В мутном зеленоватом зеркале он рассмотрел свое новое лицо – лицо студента Академии художеств: ему почудился незнакомый блеск в глазах, какого не было раньше. Он остался доволен увиденным, даже попозировал слегка, глядя на себя глазами потомков: Адольф Г., великий художник…

Внезапная боль свела челюсть, на губах выступила пена, и Адольф рухнул на умывальник. Плечи скрутило, рыдания исказили лицо: он вспомнил о матери.

Мама… Как бы она радовалась сегодня вечером!
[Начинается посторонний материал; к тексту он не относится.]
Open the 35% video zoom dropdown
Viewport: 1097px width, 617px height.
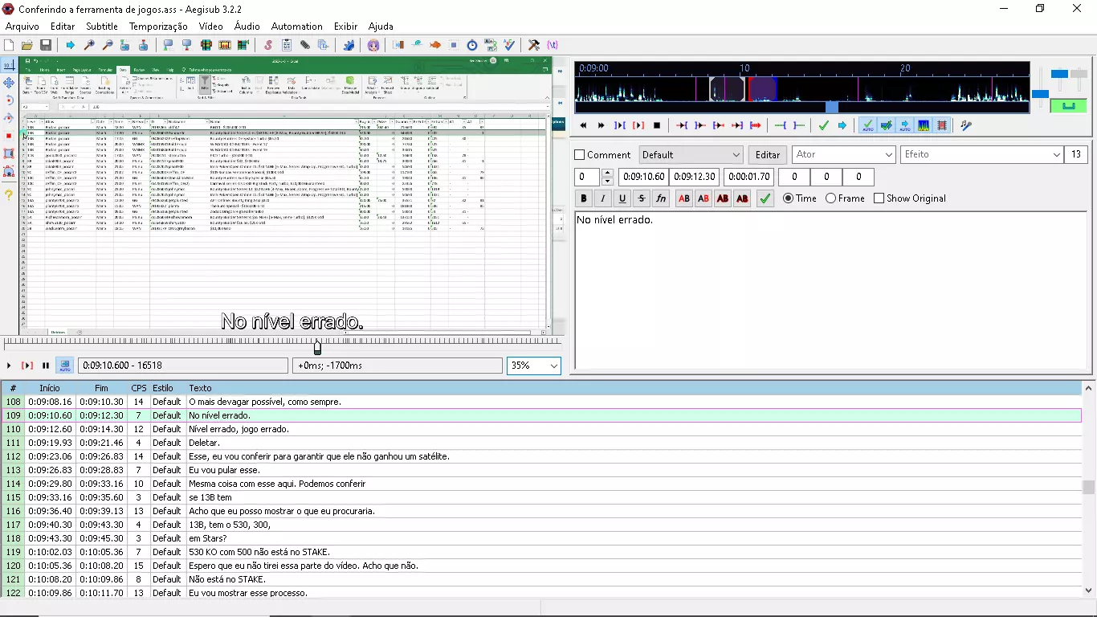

Как гордилась бы им! Она прижала бы его к своей больной груди.

Мама, меня приняли в Академию.

Он ясно представлял себе счастье матери, и вся сила материнской любви наполняла его сиротскую душу.

Мама, меня приняли в Академию.

Он тихонько повторял это как заклинание, ожидая, когда утихнет гроза.

Потом он вернулся к своим друзьям.

– Адольф, где ты был? Проблевался?

Они ждали его! Они называли его Адольфом! Они беспокоились! Он так растрогался, что сразу взял слово:

– Я думаю, сегодня нельзя писать, как двадцать лет назад. Открытие фотографии заставляет нас сосредоточиться на цвете. По-моему, цвет не должен быть естественным!

– Что? Ничего подобного. Мейер считает…

И спор продолжился, то замирая, то вспыхивая, как добрый огонь в камине. Адольф с пеной у рта отстаивал идеи, которых еще пять минут назад у него и в помине не было, развивал новые теории, сразу ставшие для него единственно верными.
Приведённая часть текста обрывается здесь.